# WRITTEN EXERCISE:
Retype the listing below word for word, leaving out the pictures.

***** RECORDS PROVIDED

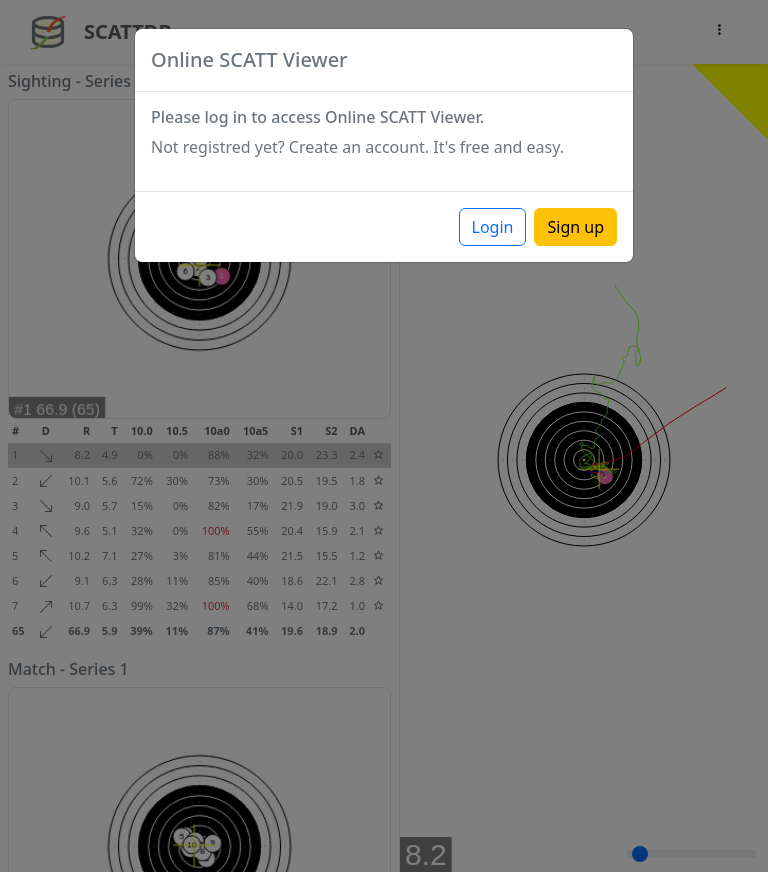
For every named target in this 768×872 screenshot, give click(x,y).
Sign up (575, 227)
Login (493, 227)
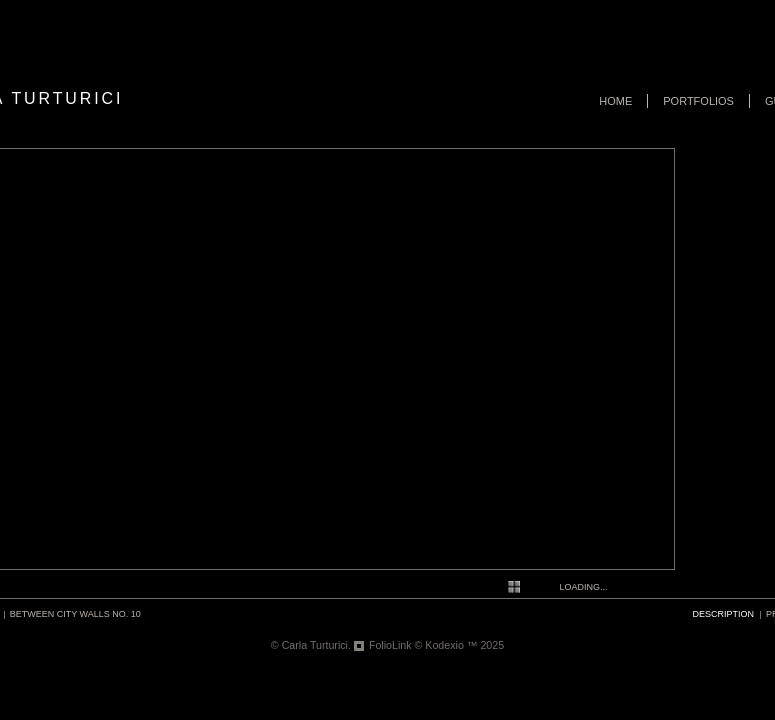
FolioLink (390, 645)
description (724, 614)
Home (615, 101)
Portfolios (698, 101)
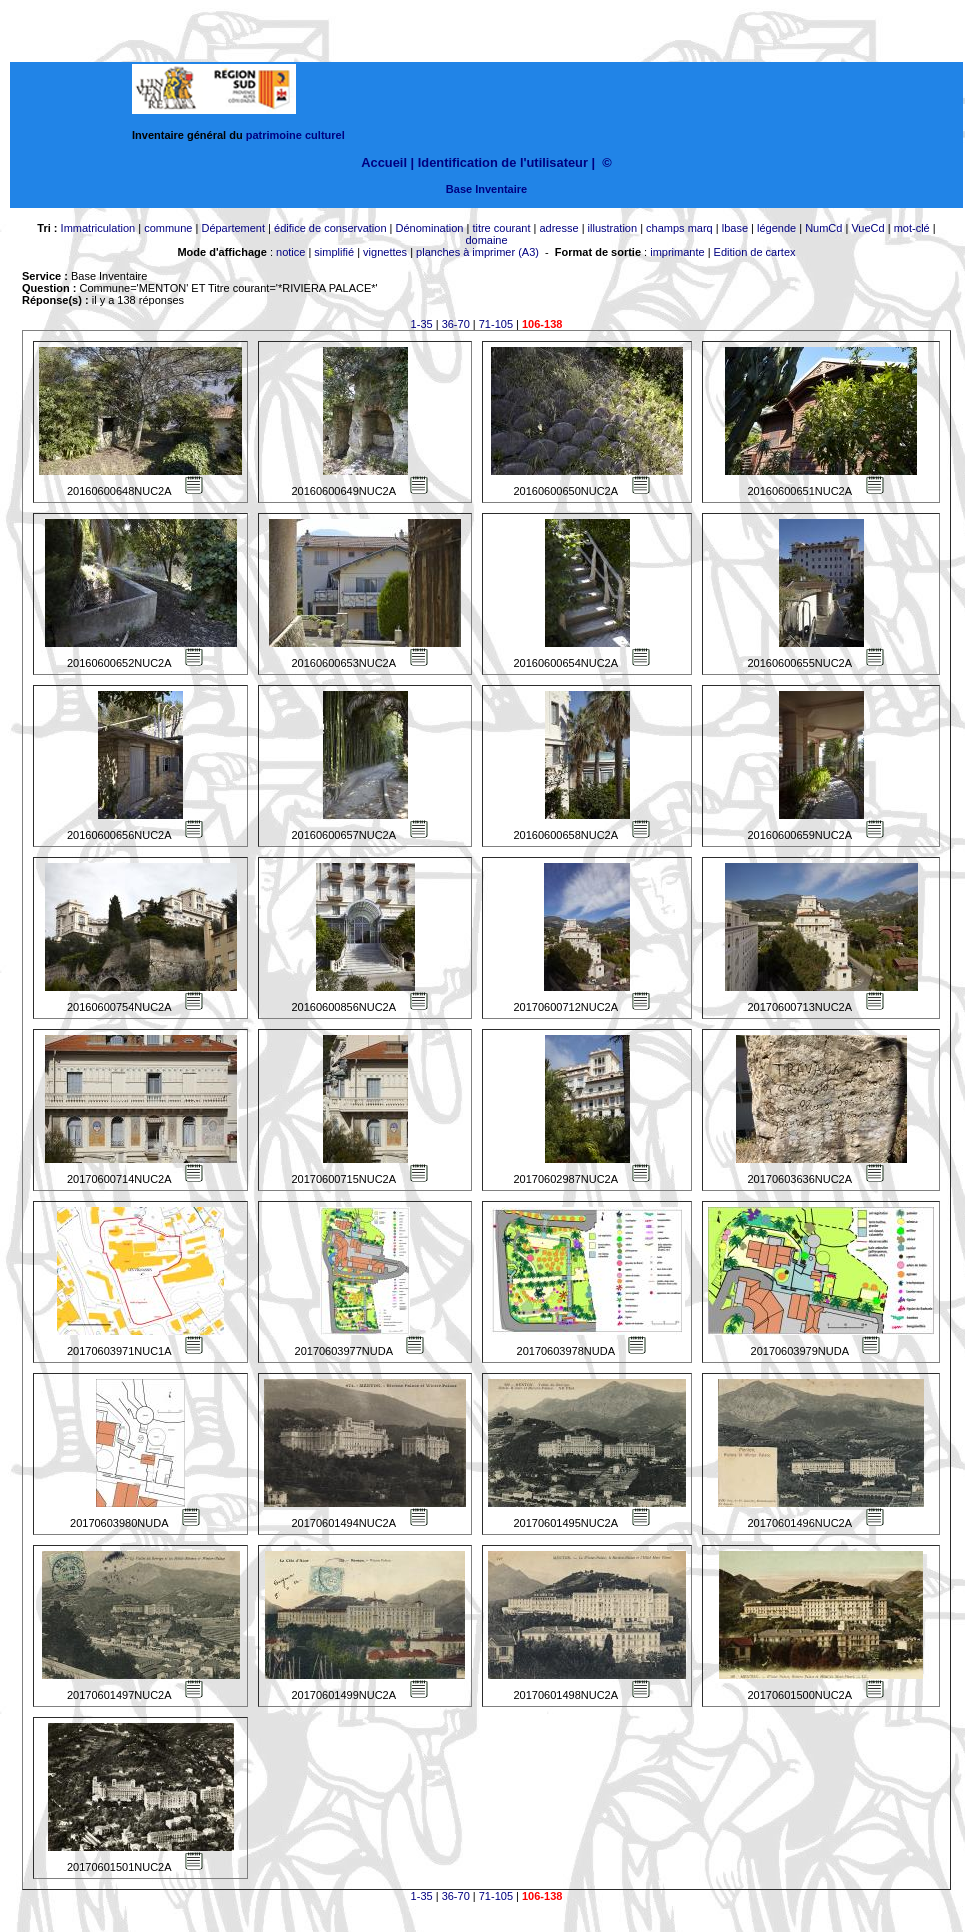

**********

# EXPECTED ANSWER:
For every named target in this 768×872 screenshot, give click(x,y).
Sign up (575, 227)
Login (493, 227)
FolioLink (390, 645)
description (724, 614)
Home (615, 101)
Portfolios (698, 101)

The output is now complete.